# ntfs-3g via mount command



## tim-m89 (Jan 18, 2010)

```
ntfs-3g [drive] [mountpoint]
```

works fine but


```
mount -t ntfs-3g [drive] [mountpoint]

mount: [drive] : Operation not supported by device
```

Why is this?


----------



## DutchDaemon (Jan 18, 2010)

I don't think 'ntfs-3g' is a valid target for the `mount -t` command. Wasn't `ntfs-3g` itself some sort of symlink?


----------



## sixtydoses (Jan 18, 2010)

DutchDaemon said:
			
		

> I don't think 'ntfs-3g' is a valid target for the `mount -t` command.

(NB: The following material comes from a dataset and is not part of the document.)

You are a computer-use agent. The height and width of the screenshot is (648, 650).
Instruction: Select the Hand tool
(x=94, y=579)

Wasn't `ntfs-3g` itself some sort of symlink?



I was thinking the same too (about 'ntfs-3g' not a valid target for `mount -t` command), but from the man page:



> SYNOPSIS
> ntfs-3g [-o option[,...]]  volume mount_point
> mount -t ntfs-3g [-o option[,...]]  volume mount_point



I've never tried mounting ntfs using the latter command though. Have you tried using the force option (though probably it is a bit risky)?


----------



## graudeejs (Jan 18, 2010)

I bet it's unedited linux man page


----------



## DutchDaemon (Jan 18, 2010)

Probably. The man file speaks about /dev/hda1, and such.

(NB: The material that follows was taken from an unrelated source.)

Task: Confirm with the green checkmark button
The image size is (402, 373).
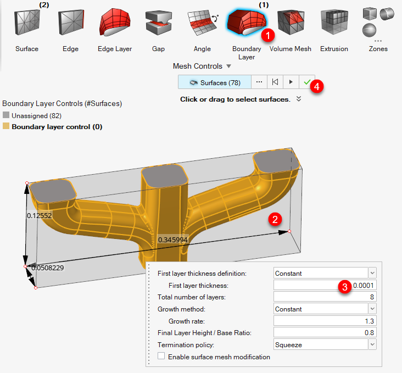Action: coord(307,82)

See also posts #31 - #33 of http://forums.freebsd.org/showthread.php?p=51796 for the exact same conversation.

As for the 'symlink' I mentioned earlier, I was probably remembering this: http://forums.freebsd.org/showthread.php?t=6455 and http://forums.freebsd.org/showpost.php?p=18502&postcount=15


----------



## sixtydoses (Jan 18, 2010)

From http://www.freshports.org/sysutils/fusefs-ntfs:



> Install symlink in /usr/sbin/mount_ntfs-3g, to allow using with 'mount -t ntfs-3g' and in /etc/fstab, after mounting /usr.

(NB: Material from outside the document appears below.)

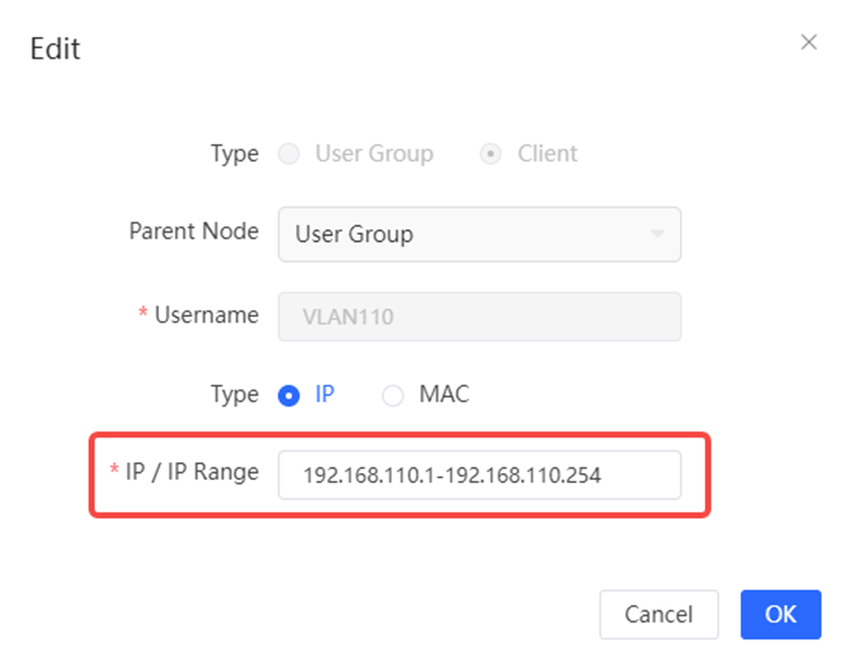Screen dimensions: 851x669
Task: Choose the IP type radio button
Action: [x=288, y=396]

http://unix.derkeiler.com/Mailing-Lists/FreeBSD/questions/2008-02/msg01309.html


----------



## DutchDaemon (Jan 18, 2010)

Well, _something_ with a symlink


----------



## tim-m89 (Jan 19, 2010)

But the standard ntfs-3g install creates the symlink:


```
/usr/sbin/mount_ntfs-3g -> /usr/local/bin/ntfs-3g
```

without any custom modifications.


----------